<<<<

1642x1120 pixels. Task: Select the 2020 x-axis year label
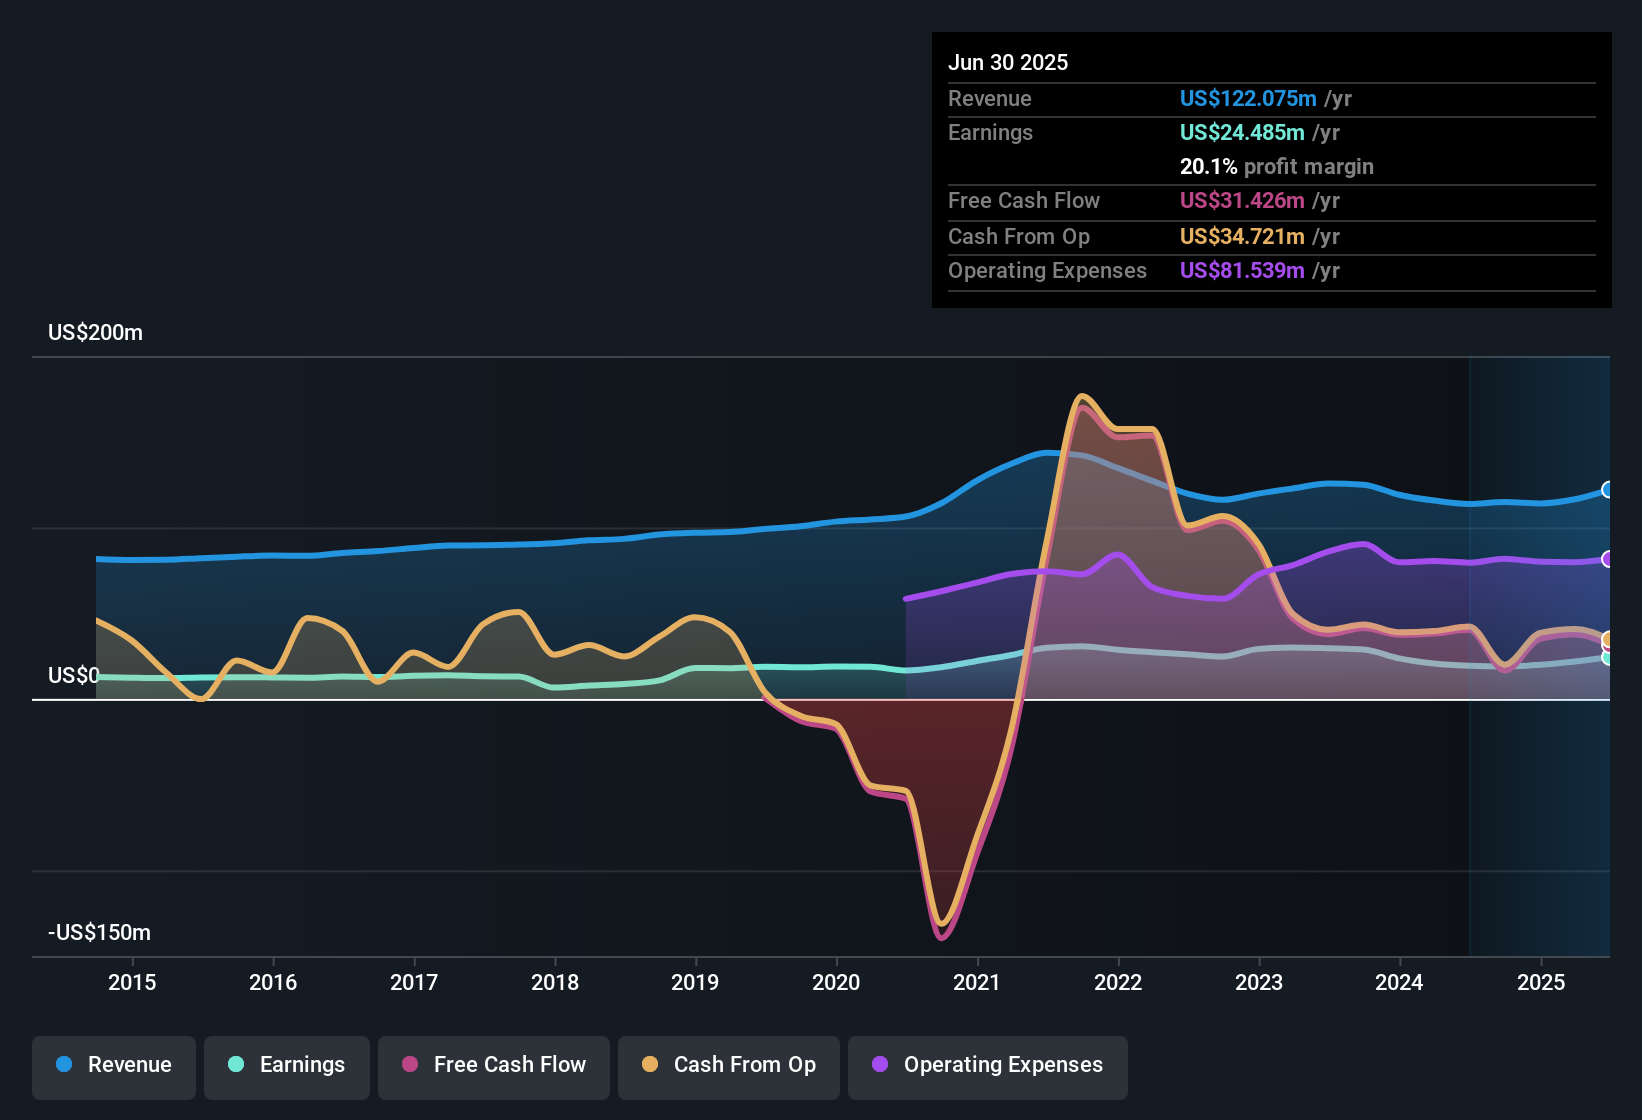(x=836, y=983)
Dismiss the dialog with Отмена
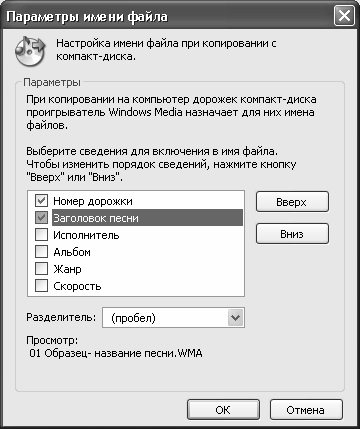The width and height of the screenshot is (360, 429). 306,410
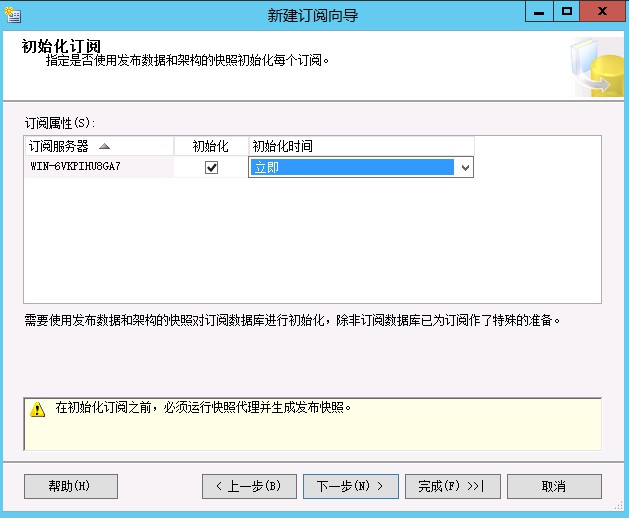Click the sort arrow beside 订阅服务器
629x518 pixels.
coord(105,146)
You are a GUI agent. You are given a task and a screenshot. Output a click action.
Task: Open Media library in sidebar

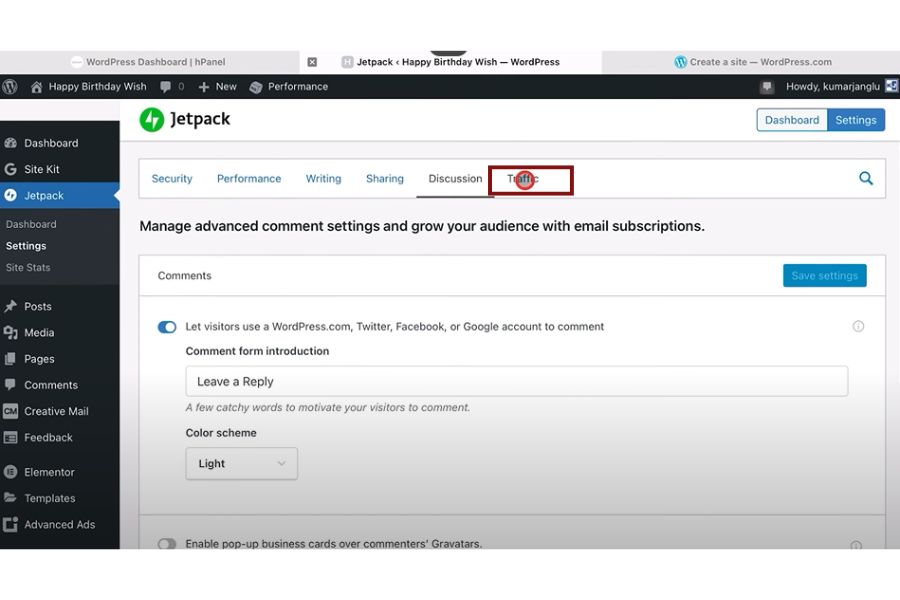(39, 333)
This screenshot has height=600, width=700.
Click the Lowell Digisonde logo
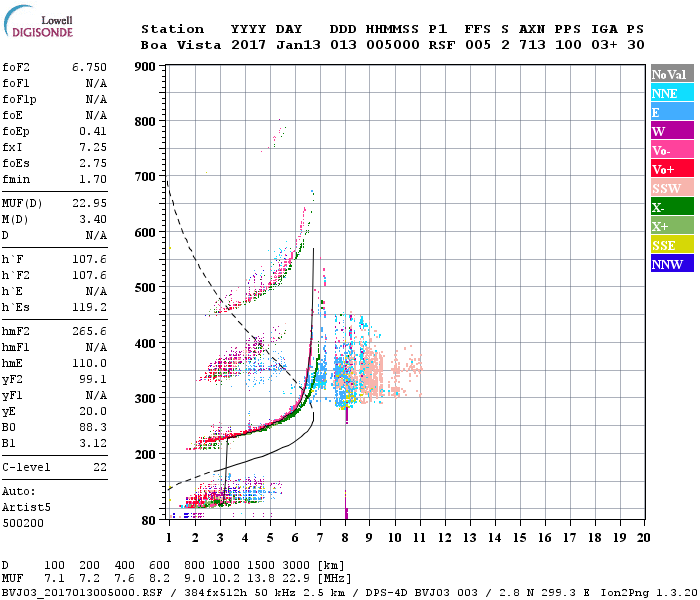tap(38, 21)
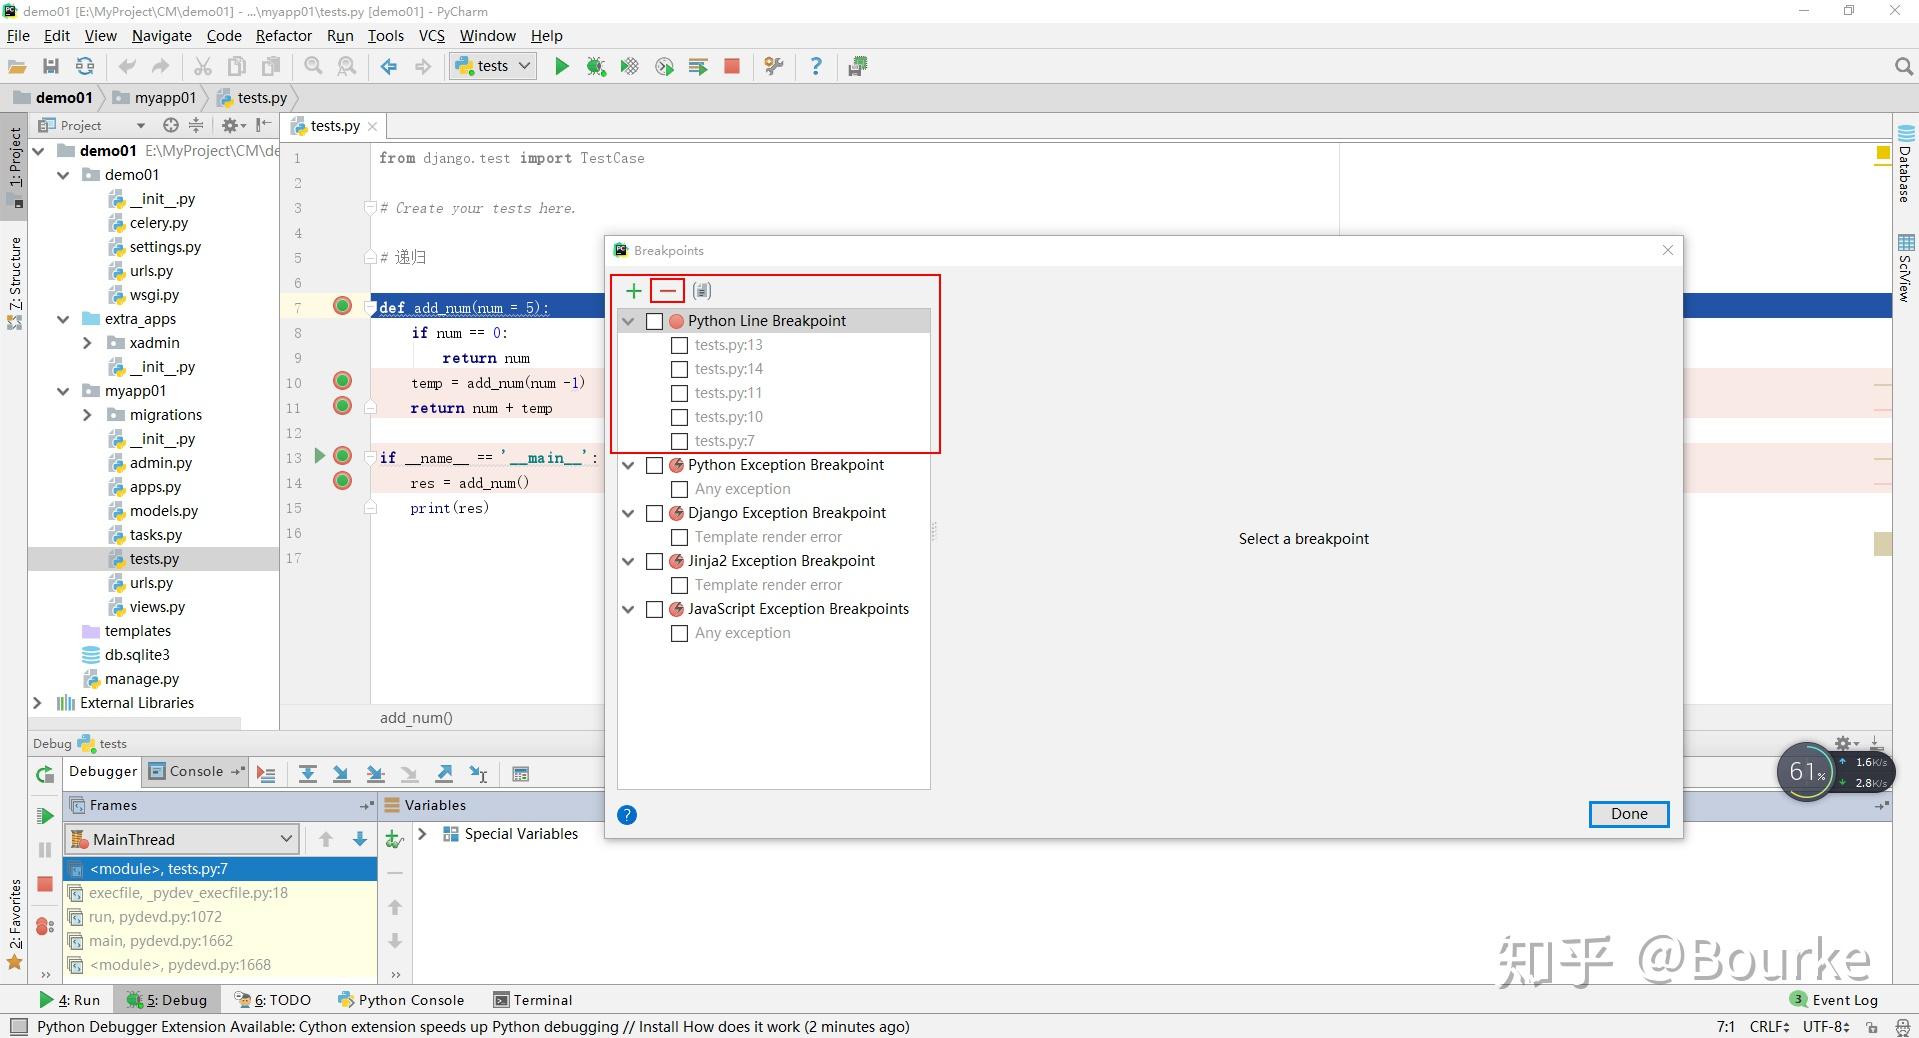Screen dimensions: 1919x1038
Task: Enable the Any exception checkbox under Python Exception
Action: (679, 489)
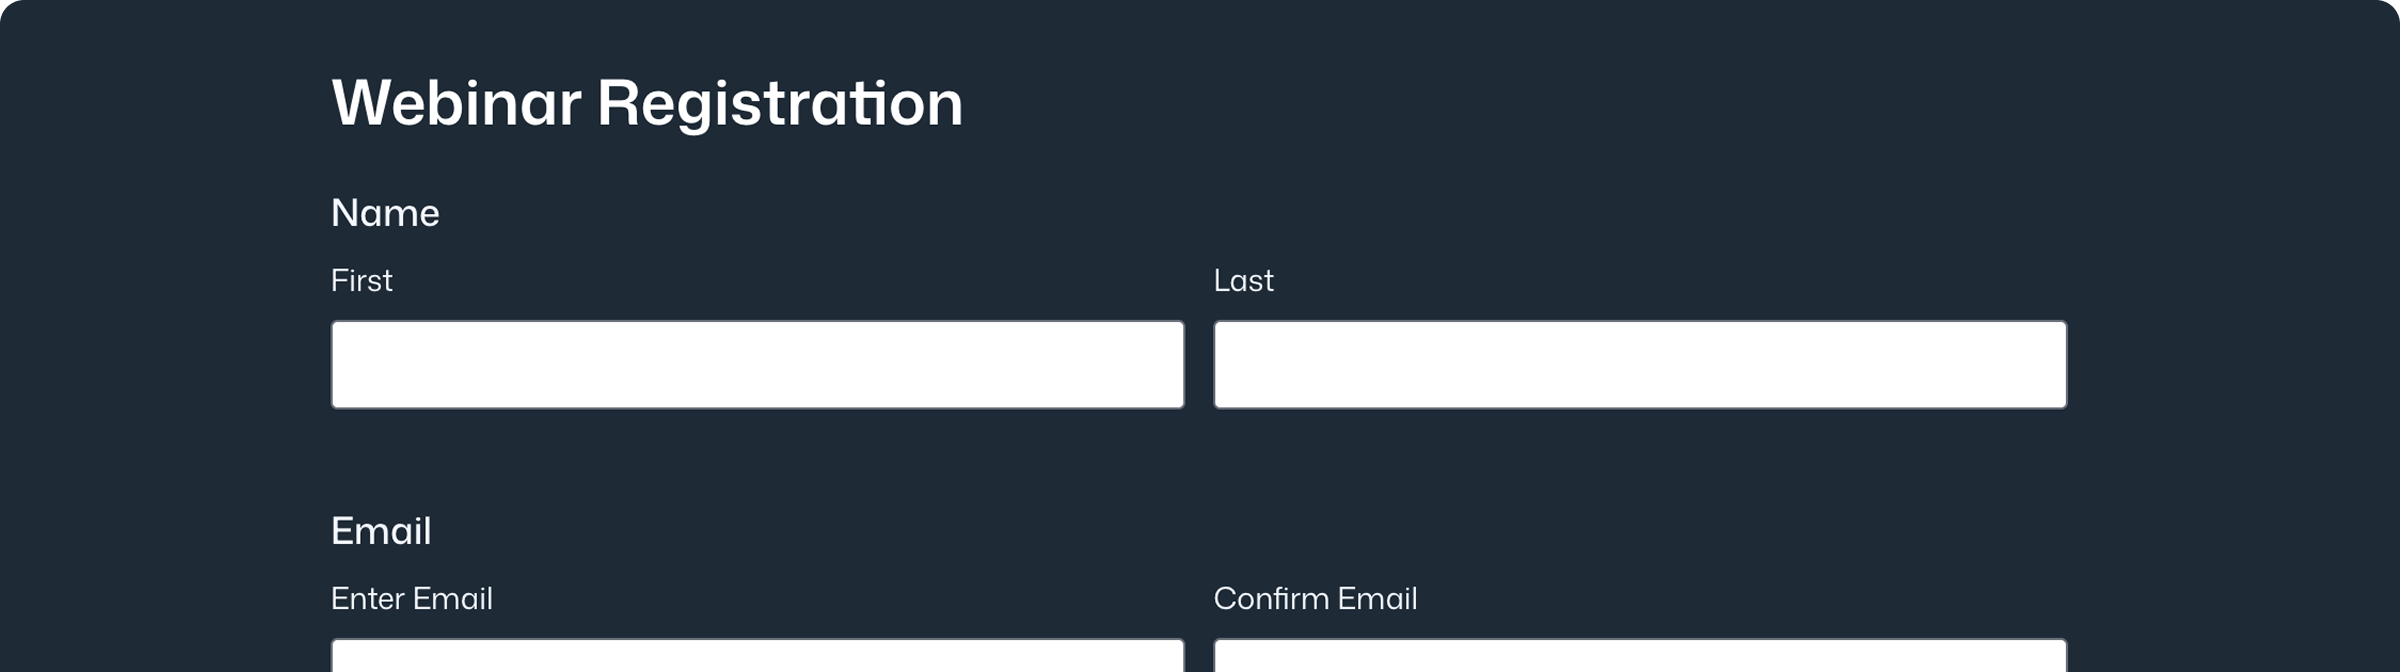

>>>>

WORK INSTRUCTION — No pictures belong in the copy. Retype exactly, and only, the lines from the line containing "Dismiss the dialog with Отмена" through the last line of the data, both included.

RESULT OF THE TASK —
Dismiss the dialog with Отмена
The width and height of the screenshot is (360, 429). 306,410
Click the sort arrow beside 订阅服务器
629x518 pixels.
coord(105,146)
You are a GUI agent. You are given a task and a screenshot. Output a click action.
Task: Open Media library in sidebar

(39, 333)
This screenshot has height=600, width=700.
Click the Lowell Digisonde logo
tap(38, 21)
Screen dimensions: 1919x1038
Task: Enable the Any exception checkbox under Python Exception
Action: (679, 489)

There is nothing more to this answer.